For more details, refer to this Spark fix PR.
Resolution​
Enable Arrow Conversion​
You can enable Arrow conversion to bypass the problematic type conversion code.
Here an example to enable Arrow conversion in the Databricks or EMR SparkSession:
import datetime
# Enable Arrow conversion
spark.conf.set("spark.sql.execution.arrow.pyspark.enabled", "true")
spark.createDataFrame([[datetime.datetime.now()]], "timestamp: timestamp").toPandas()
Here an example to enable Arrow conversion in a new SparkSession:
import datetime
import pyspark
# Enable Arrow conversion
spark = pyspark.sql.SparkSession.builder.config("spark.sql.execution.arrow.pyspark.enabled", "true").getOrCreate()
spark.createDataFrame([[datetime.datetime.now()]], "timestamp: timestamp").toPandas()
Note​
- The
spark.sql.execution.arrow.pyspark.enabled
flag is enabled by default on Databricks. - It is not enabled by default on EMR and open-source PySpark.
Limitations​
Arrow conversion cannot be enabled when the DataFrame contains [types ineligible
for Arrow
conversion][https://docs.databricks.com/en/pandas/pyspark-pandas-conversion.html#supported-sql-types],
such as MapType
, ArrayType
of TimestampType
, and nested StructType
.
Arrow conversion will be automatically disabled in such cases.
Among these types, MapType
and ArrayType
of TimestampType
can be handled
without Arrow conversion enabled. However, nested StructType
with
TimestampType
cannot be handled without Arrow conversion.

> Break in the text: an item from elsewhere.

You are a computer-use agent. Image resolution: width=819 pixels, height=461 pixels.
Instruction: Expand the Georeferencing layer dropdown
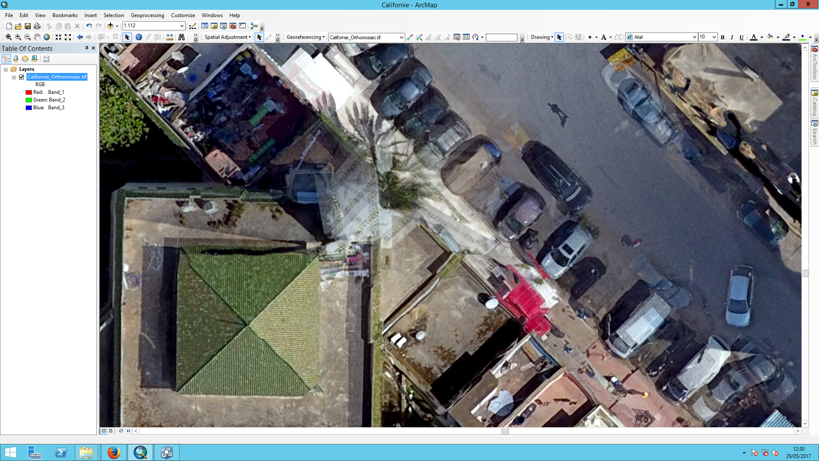coord(401,38)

Here is an example of a nested StructType
with TimestampType
:
from pyspark.sql.types import StructType, StructField, TimestampType, IntegerType
spark.createDataFrame(
[
[datetime.datetime.now(), {"inner": {"i": 1}}],
],
StructType(
[
StructField("ts", TimestampType()),
StructField("s", StructType([StructField("inner", StructType([StructField("i", IntegerType())]))])),
]
),
).toPandas()
For nested StructType
with TimestampType
, the best solution is to upgrade to
Spark 3.5+ where this issue is resolved.